Table 3. Summary of the First Solar CdTe Manufacturing Model at 20 MW/year

Component Direct Manufacturing Cost ($/m2) Comments
Materials (all) $48 Semiconductors only about $5; mostly encapsulation, substrate, and modularization
Capital (all) $10 Semiconductors only about $5
Heat, Electricity, Water $3 Energy payback < 3 months for energy added during manufacturing
Labor $12 Plant labor and operations management
Maintenance of Equipment $3 4% of Initial Capital Cost
R&D $4 Must maintain technical lead
Warranty $5 3% of sales (very high for early high prices)
Rent and factory overhead $5 Factory overhead at 1.5% sales
Total direct manufacturing $90/m2 Projected from existing technology, not yet optimized

4. Capital Costs

Although initial capital costs for PV manufacturing can be large (from $0.5M–$5M for each megawatt of annual module production capacity, based on current costs and module efficiencies), the impact of these costs on module costs is greatly reduced by the length of the equipment depreciation period. For example, if a typical seven-year depreciation period is chosen, the annualized cost of the equipment is about one seventh of the initial cost. To find the cost per square meter, this is then spread over the total annual output of the plant. For example, if the capital equipment in a 10 MW plant costs $28M, the annualized cost is $4M (one seventh), and this is spread over 10 MW of production (i.e., it costs $0.4/Wp). Assuming that module efficiency is 8%, the capital cost per square meter would be $32/m2. This cost may be appropriate for certain of today's technologies; e.g., low-volume, in-line amorphous silicon plants. The baseline First Solar model is quite different. In their model, they require only about $15M for a 20 MW plant, or $0.11/Wp ($9/m2 at 8%). Of this amount, about half is for depositing the key semiconductors (CdS/CdTe). High-rate deposition is the key strength of the First Solar approach. Future capital costs for thin films should be reduced to this level for thin films to compete successfully against conventional sources of commodity electricity.

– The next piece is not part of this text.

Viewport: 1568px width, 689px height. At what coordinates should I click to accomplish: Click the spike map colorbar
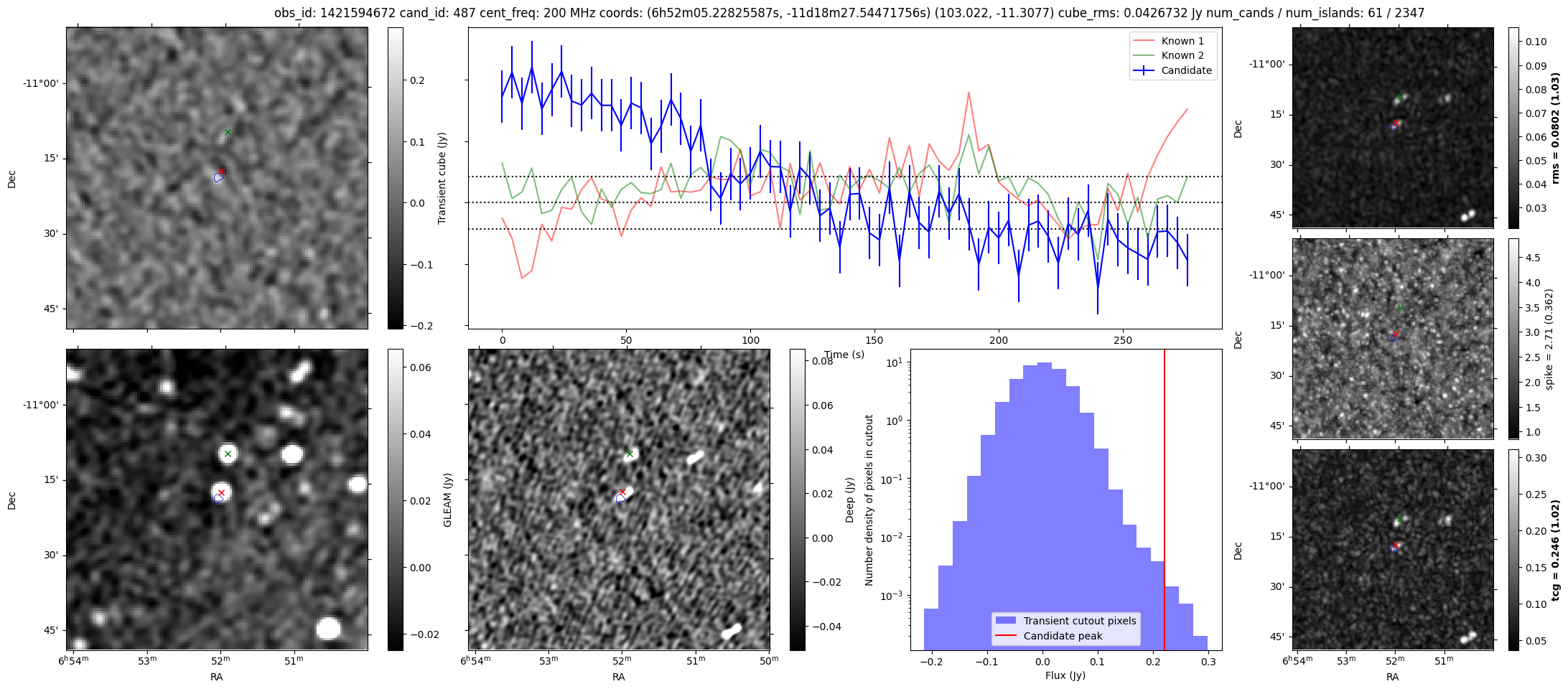(1513, 338)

The simplest comparisons of the capital costs of different PV technologies compare dollars per installed megawatt of annual capacity. However, this can be misleading, because two parameters are varying: cost per square meter and module wattage per square meter (efficiency). To get a true picture of manufacturing costs, analysis must be based on cost per square meter. Performance can be folded in later to get $/Wp comparisons. It is possible to come to a better understanding of the direct manufacturing cost per square meter of different thin film approaches if one breaks process costs into components. However, such insights depend on making simplifying assumptions that have substantial uncertainties. With this in mind, the estimates presented below must be viewed as merely heuristic assistance in comparing different thin film approaches.

Two major categories of capital cost are: (1) the equipment used to make the active semiconductor layers; and (2) the equipment used to make the rest of the module (e.g., metal contacts, lamination, scribing, annealing). The most critical aspect of capital cost is the first: equipment to make the semiconductors. The rest of the capital costs will be very similar for all thin films and can be minimized separately (e.g., by doing away with a second piece of glass in encapsulation). For the purpose of this study, I will assume that this non-semiconductor capital cost is the same for all approaches and equals $5/m2. This is the amount in the First Solar baseline. This assumption helps in the examination of differences in the semiconductor aspect of manufacturing.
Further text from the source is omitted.